* Goal of the exercise *
The full listing, start to finish: write it out again exactly.
*** Block opens ***
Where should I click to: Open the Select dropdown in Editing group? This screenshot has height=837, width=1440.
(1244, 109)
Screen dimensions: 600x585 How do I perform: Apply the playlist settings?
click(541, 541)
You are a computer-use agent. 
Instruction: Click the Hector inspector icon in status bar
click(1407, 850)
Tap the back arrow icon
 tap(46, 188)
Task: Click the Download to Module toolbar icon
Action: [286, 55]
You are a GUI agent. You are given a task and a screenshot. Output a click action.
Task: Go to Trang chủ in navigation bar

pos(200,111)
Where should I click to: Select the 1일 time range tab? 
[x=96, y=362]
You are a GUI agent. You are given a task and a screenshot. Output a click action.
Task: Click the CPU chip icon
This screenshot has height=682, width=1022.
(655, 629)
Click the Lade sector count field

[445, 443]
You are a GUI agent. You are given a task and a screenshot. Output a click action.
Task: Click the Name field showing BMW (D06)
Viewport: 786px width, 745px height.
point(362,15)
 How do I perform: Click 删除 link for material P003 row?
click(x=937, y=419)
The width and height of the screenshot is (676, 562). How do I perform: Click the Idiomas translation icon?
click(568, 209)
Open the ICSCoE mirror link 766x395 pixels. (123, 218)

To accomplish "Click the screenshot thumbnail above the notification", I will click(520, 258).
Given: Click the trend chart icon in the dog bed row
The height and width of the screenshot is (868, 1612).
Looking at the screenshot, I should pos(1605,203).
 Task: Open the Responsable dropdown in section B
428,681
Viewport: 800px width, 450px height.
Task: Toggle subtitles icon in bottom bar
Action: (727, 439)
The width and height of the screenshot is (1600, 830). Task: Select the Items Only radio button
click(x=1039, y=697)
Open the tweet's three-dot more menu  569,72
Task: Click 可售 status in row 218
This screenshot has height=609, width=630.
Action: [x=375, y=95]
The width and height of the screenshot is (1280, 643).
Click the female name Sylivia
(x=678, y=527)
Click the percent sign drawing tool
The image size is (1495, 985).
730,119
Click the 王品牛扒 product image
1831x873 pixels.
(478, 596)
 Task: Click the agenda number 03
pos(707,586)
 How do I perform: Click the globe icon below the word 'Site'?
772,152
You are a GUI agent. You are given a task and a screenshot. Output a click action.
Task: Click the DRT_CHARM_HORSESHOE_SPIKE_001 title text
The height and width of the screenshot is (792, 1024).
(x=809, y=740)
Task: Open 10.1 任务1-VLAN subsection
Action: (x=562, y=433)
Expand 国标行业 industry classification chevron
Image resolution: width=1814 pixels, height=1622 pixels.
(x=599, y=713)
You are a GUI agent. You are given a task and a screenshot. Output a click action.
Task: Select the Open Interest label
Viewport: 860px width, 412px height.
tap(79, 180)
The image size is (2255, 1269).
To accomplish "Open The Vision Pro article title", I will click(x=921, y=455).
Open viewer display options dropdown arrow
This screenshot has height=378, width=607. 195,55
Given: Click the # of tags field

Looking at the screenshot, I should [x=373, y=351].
*** Block closes ***
* The answer *
Where should I click to: Open the Select dropdown in Editing group? This screenshot has height=837, width=1440.
(1244, 109)
Screen dimensions: 600x585 How do I perform: Apply the playlist settings?
click(541, 541)
You are a computer-use agent. 
Instruction: Click the Hector inspector icon in status bar
click(1407, 850)
Tap the back arrow icon
 tap(46, 188)
Task: Click the Download to Module toolbar icon
Action: [286, 55]
You are a GUI agent. You are given a task and a screenshot. Output a click action.
Task: Go to Trang chủ in navigation bar

pos(200,111)
Where should I click to: Select the 1일 time range tab? 
[x=96, y=362]
You are a GUI agent. You are given a task and a screenshot. Output a click action.
Task: Click the CPU chip icon
This screenshot has height=682, width=1022.
(655, 629)
Click the Lade sector count field

[445, 443]
You are a GUI agent. You are given a task and a screenshot. Output a click action.
Task: Click the Name field showing BMW (D06)
Viewport: 786px width, 745px height.
point(362,15)
 How do I perform: Click 删除 link for material P003 row?
click(x=937, y=419)
The width and height of the screenshot is (676, 562). How do I perform: Click the Idiomas translation icon?
click(568, 209)
Open the ICSCoE mirror link 766x395 pixels. (123, 218)

To accomplish "Click the screenshot thumbnail above the notification", I will click(520, 258).
Given: Click the trend chart icon in the dog bed row
The height and width of the screenshot is (868, 1612).
Looking at the screenshot, I should pos(1605,203).
 Task: Open the Responsable dropdown in section B
428,681
Viewport: 800px width, 450px height.
Task: Toggle subtitles icon in bottom bar
Action: (727, 439)
The width and height of the screenshot is (1600, 830). Task: Select the Items Only radio button
click(x=1039, y=697)
Open the tweet's three-dot more menu  569,72
Task: Click 可售 status in row 218
This screenshot has height=609, width=630.
Action: [x=375, y=95]
The width and height of the screenshot is (1280, 643).
Click the female name Sylivia
(x=678, y=527)
Click the percent sign drawing tool
The image size is (1495, 985).
730,119
Click the 王品牛扒 product image
1831x873 pixels.
(478, 596)
 Task: Click the agenda number 03
pos(707,586)
 How do I perform: Click the globe icon below the word 'Site'?
772,152
You are a GUI agent. You are given a task and a screenshot. Output a click action.
Task: Click the DRT_CHARM_HORSESHOE_SPIKE_001 title text
The height and width of the screenshot is (792, 1024).
(x=809, y=740)
Task: Open 10.1 任务1-VLAN subsection
Action: (x=562, y=433)
Expand 国标行业 industry classification chevron
Image resolution: width=1814 pixels, height=1622 pixels.
(x=599, y=713)
You are a GUI agent. You are given a task and a screenshot. Output a click action.
Task: Select the Open Interest label
Viewport: 860px width, 412px height.
tap(79, 180)
The image size is (2255, 1269).
To accomplish "Open The Vision Pro article title", I will click(x=921, y=455).
Open viewer display options dropdown arrow
This screenshot has height=378, width=607. 195,55
Given: Click the # of tags field

Looking at the screenshot, I should [x=373, y=351].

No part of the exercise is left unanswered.